The new work by the Belgian-born Alain Platel, vsprs, is inspired both by the devotional music of Claudio Monteverdi's Maria Vespers and film footage of mental patients in an asylum in 1904. It is full of choreographed hysteria and spasmodic movement.
Platel has reworked the Monteverdi piece, which he first heard as a 16-year-old in a church in Ghent, for his Les Ballets C de la B, with the Belgian saxophonist and composer Fabrizio Cassol. It will be performed live on stage by a 10-man ensemble of Baroque, Gypsy and jazz musicians, and a singer. They will soundtrack "a collective prayer" by his 10 dancers, Platel says; before a mountain "made of white underwear tied together, [the dancers] go through an experience, trying to reach a form of ecstasy". This is the first time Platel has begun the creative process using "concrete material", usually preferring his dancers to improvise freely from the off.
The film footage was made by the psychiatrist and neurologist Dr Arthur Van Gehuchten, who recorded his patients during intense moments of hysteria. "It is very physical," Platel says. "The way they look and behave is very strange." But he is "not trying to put psychiatric patients on stage. I see these extreme movements as a way of expressing very deep feelings and trying to cope with life. It's as if the dancers are leaving their bodies, fuelled by the intensity of the devotional music."

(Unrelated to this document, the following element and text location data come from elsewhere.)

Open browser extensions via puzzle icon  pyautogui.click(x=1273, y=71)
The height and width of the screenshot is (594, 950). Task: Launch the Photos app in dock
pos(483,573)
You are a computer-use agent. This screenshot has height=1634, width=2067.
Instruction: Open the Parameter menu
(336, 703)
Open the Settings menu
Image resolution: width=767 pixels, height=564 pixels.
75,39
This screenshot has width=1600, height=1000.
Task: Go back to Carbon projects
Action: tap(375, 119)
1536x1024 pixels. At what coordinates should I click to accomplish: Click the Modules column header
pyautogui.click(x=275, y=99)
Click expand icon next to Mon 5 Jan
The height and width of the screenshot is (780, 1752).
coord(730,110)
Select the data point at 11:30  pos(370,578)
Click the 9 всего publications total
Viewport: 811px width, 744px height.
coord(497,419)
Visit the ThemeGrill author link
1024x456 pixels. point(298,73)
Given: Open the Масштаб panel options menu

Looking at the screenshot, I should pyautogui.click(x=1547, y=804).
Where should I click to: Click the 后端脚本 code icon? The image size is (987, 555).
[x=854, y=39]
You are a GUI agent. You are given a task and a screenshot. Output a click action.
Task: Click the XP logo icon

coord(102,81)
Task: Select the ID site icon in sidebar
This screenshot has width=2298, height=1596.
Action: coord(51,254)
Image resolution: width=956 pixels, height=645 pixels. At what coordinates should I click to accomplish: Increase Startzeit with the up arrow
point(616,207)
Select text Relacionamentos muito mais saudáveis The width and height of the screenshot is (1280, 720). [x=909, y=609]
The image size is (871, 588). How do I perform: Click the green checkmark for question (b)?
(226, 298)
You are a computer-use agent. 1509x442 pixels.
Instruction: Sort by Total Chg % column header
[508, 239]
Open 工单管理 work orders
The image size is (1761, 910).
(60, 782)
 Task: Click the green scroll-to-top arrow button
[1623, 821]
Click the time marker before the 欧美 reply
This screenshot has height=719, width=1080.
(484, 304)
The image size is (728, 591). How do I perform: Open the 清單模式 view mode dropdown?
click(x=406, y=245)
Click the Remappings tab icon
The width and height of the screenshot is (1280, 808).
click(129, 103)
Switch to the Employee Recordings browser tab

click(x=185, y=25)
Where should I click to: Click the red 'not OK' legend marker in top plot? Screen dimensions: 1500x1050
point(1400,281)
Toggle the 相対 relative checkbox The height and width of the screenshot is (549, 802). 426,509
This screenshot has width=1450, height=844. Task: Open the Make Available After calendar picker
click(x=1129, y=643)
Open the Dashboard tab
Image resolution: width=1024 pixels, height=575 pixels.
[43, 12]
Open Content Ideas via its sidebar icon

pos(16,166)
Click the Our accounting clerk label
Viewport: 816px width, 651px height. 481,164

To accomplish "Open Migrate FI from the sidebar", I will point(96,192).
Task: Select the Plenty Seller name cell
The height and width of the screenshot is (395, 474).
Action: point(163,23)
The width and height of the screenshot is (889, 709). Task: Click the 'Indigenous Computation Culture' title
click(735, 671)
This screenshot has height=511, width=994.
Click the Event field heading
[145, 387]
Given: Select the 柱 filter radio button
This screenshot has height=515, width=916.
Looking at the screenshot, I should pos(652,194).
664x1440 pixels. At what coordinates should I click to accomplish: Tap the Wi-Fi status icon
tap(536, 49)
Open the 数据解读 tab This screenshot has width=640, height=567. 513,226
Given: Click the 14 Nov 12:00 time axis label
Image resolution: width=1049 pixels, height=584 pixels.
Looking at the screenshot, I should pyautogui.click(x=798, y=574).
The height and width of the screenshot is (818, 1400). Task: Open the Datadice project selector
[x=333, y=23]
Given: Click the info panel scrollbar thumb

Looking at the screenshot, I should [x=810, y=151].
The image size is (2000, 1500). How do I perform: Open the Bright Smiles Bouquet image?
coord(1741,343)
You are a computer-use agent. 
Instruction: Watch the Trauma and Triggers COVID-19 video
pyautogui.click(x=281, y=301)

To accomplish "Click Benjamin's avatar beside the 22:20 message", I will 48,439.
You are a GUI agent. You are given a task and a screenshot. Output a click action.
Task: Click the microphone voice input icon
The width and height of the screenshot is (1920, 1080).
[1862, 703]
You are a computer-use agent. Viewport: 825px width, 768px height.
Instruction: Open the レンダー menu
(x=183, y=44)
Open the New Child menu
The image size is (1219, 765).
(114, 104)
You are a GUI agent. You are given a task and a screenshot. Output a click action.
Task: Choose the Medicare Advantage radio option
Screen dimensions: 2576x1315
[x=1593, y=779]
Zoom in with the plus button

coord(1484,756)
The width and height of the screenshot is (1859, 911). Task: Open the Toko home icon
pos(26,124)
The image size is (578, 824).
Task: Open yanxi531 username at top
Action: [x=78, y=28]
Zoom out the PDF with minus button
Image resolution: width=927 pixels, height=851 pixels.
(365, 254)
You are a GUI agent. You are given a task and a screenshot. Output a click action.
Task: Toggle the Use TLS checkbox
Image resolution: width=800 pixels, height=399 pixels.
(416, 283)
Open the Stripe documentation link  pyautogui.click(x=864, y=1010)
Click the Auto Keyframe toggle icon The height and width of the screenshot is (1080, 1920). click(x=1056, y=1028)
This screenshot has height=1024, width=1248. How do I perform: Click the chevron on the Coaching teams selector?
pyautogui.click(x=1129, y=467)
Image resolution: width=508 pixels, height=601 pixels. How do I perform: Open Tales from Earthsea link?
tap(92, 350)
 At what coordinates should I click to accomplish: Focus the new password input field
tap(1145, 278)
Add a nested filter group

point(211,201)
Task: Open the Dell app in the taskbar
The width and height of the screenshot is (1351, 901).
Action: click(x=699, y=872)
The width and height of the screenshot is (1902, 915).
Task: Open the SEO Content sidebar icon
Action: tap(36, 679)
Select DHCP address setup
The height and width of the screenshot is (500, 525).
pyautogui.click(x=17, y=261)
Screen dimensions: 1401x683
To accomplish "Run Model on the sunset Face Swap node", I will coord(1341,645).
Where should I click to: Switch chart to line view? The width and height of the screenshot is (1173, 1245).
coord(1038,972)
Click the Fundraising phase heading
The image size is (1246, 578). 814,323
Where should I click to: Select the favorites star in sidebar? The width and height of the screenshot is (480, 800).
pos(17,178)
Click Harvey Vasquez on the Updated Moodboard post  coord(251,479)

Platel founded Les Ballets C de la B in 1984 with some friends, performing to small audiences in his loft. He made the transition from being an orthopaedic therapist working with children to a choreographer of international standing with Bonjour Madame in 1993, and Lets op Bach in 1998.
Platel's most recent production at Sadler's Wells was Wolf, in 2004, which was set in an abandoned shopping-mall. The cast included three opera singers, two deaf performers, a contortionist, an aerialist and a pack of dogs.